The genus Potyvirus comprises a large group of positive-strand RNA plant viruses whose genome encodes a large polyprotein processed by three viral proteinases. P1 protein, the most amino-terminal product of the polyprotein, is an accessory factor stimulating viral genome amplification whose role during infection is not well understood. We infected plants with Tobacco etch virus (TEV; genus Potyvirus) clones in which P1 was tagged with a fluorescent protein to track its expression and subcellular localization or with an affinity tag to identify host proteins involved in complexes in which P1 also takes part during infection.
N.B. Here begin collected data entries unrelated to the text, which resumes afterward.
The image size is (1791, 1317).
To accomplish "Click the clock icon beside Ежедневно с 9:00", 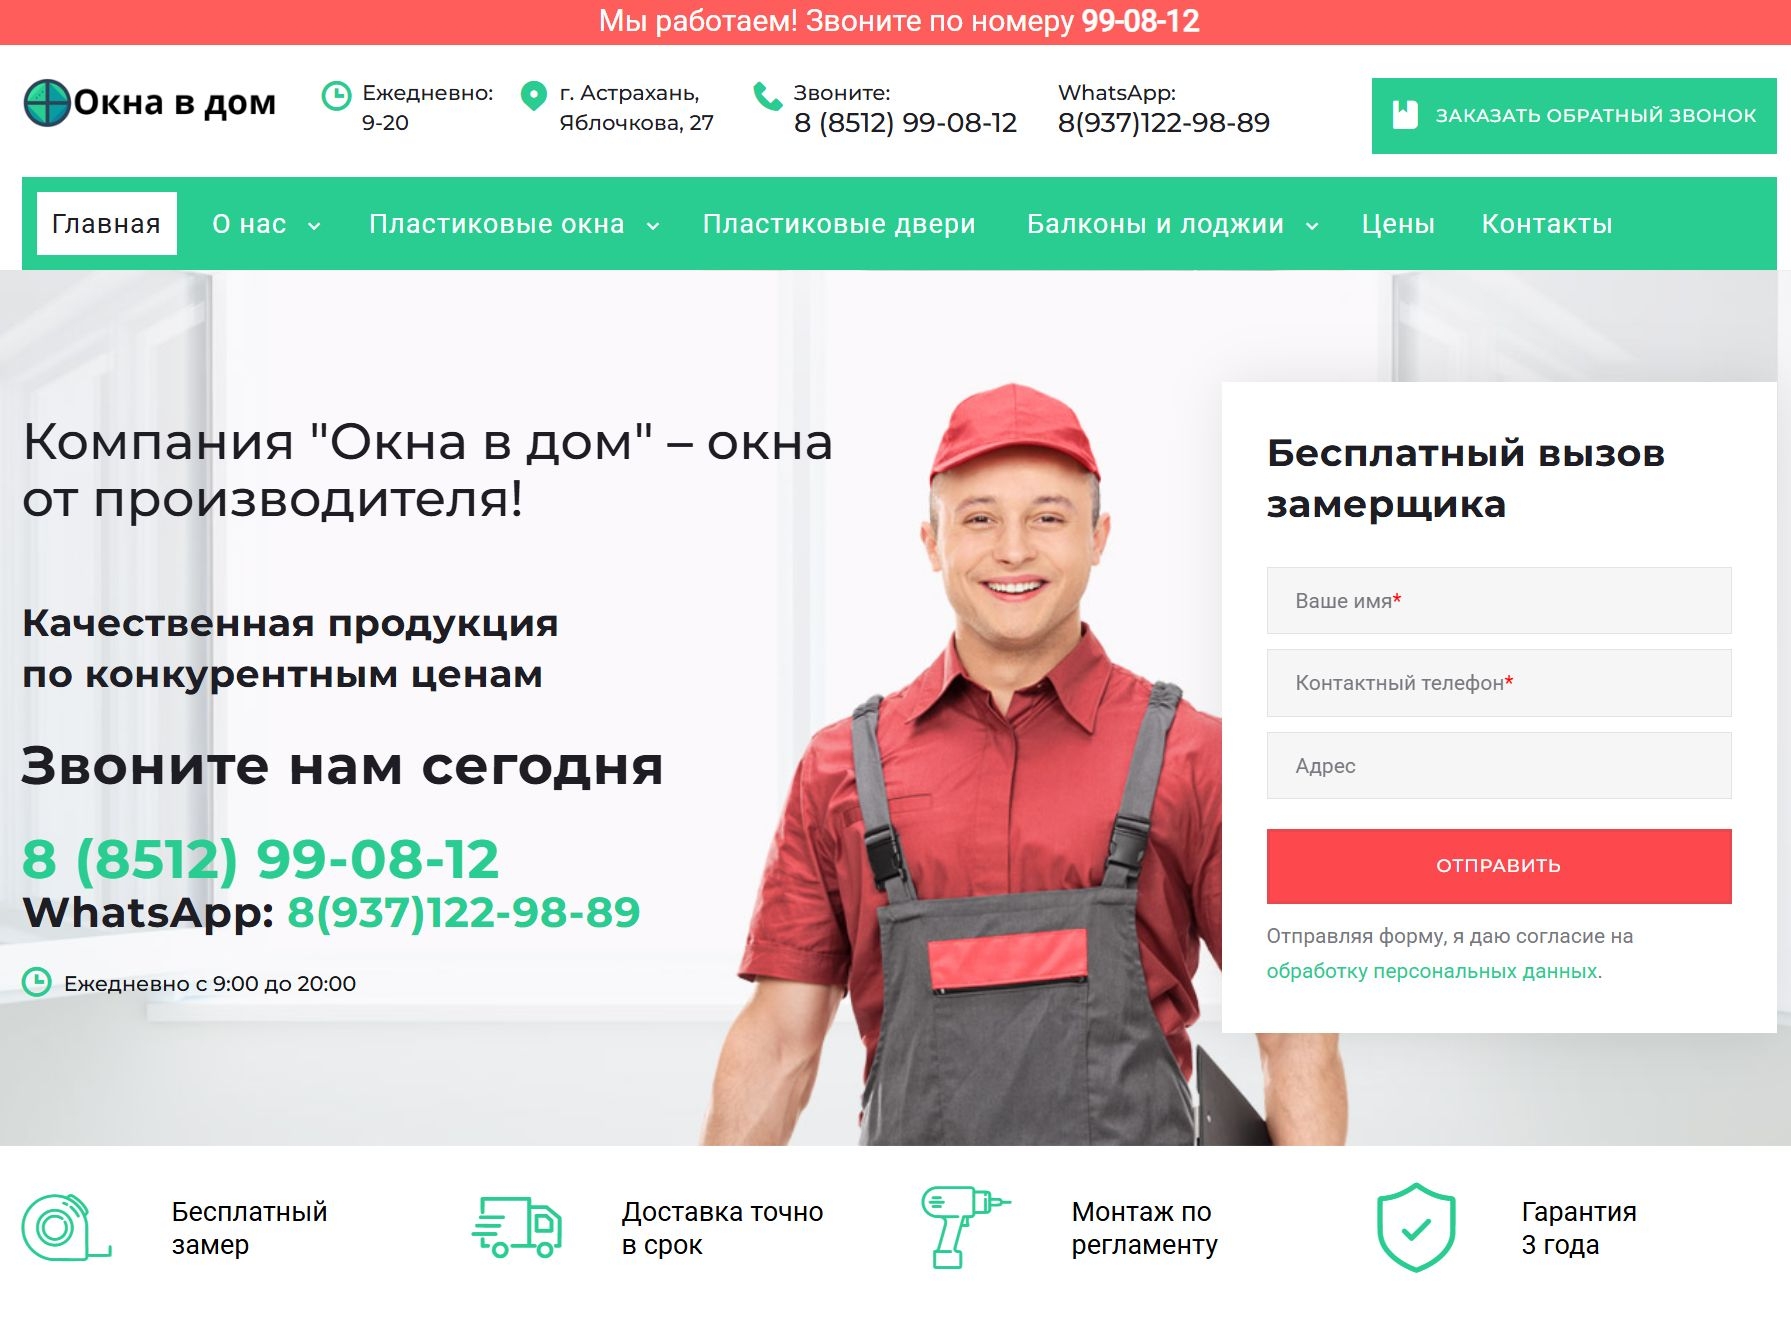I will 37,982.
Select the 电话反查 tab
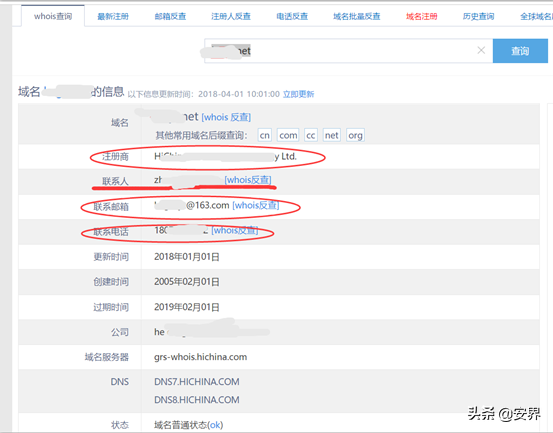Screen dimensions: 553x433 pos(292,16)
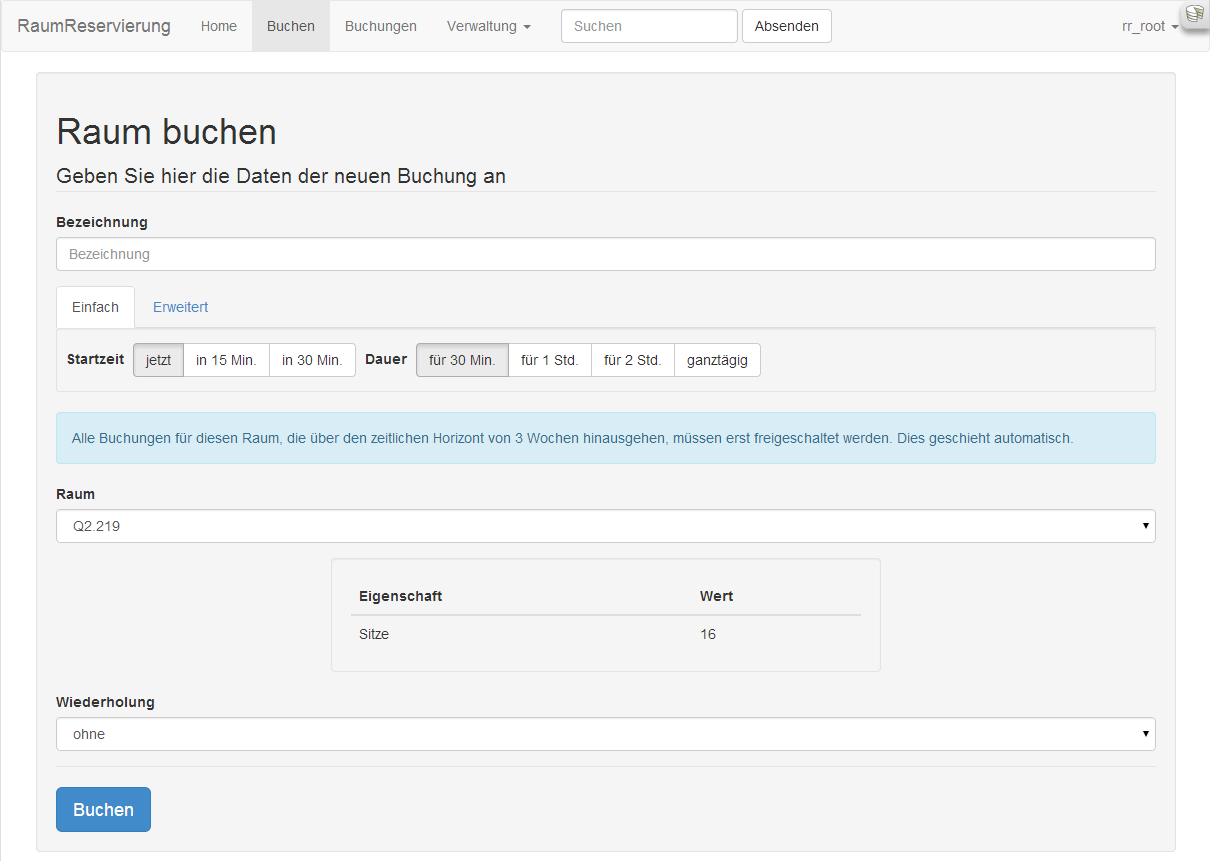Select "für 2 Std." duration option
The image size is (1210, 861).
(632, 359)
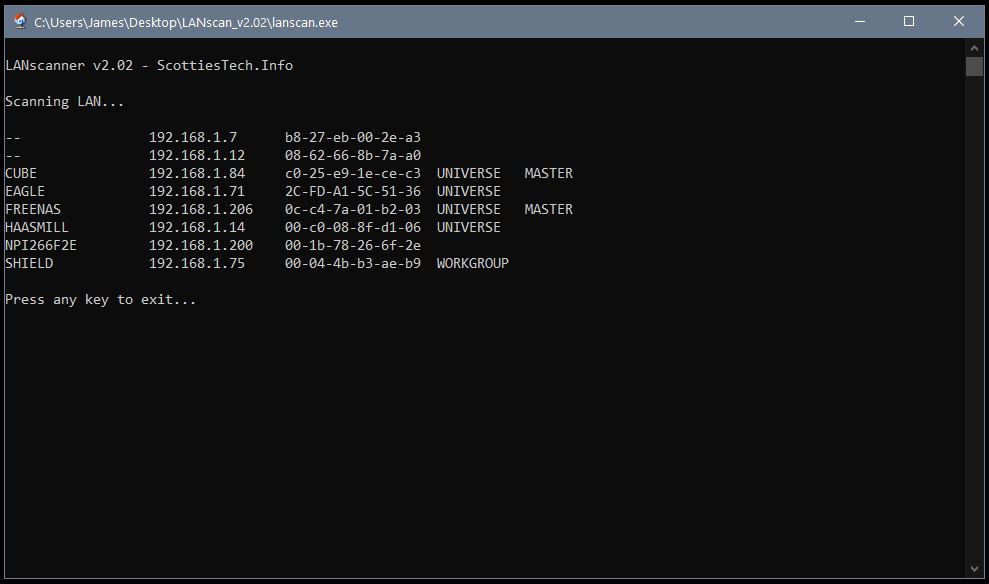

Our results showed that TEV P1 exclusively accumulates in infected cells at an early stage of infection and that the protein displays a dynamic subcellular localization, trafficking in and out of the nucleus and nucleolus during infection. Inside the nucleolus, P1 particularly targets the dense granular component. Consistently, we found functional nucleolar localization and nuclear export signals in TEV P1 sequence. Our results also indicated that TEV P1 physically interacts with the host 80S cytoplasmic ribosomes and specifically binds to the 60S ribosomal subunits during infection. In vitro translation assays of reporter proteins suggested that TEV P1 stimulates protein translation, particularly when driven from the TEV internal ribosome entry site. These in vitro assays also suggested that TEV helper-component proteinase (HC-Pro) inhibits protein translation. Based on these findings, we propose that TEV P1 stimulates translation of viral proteins in infected cells.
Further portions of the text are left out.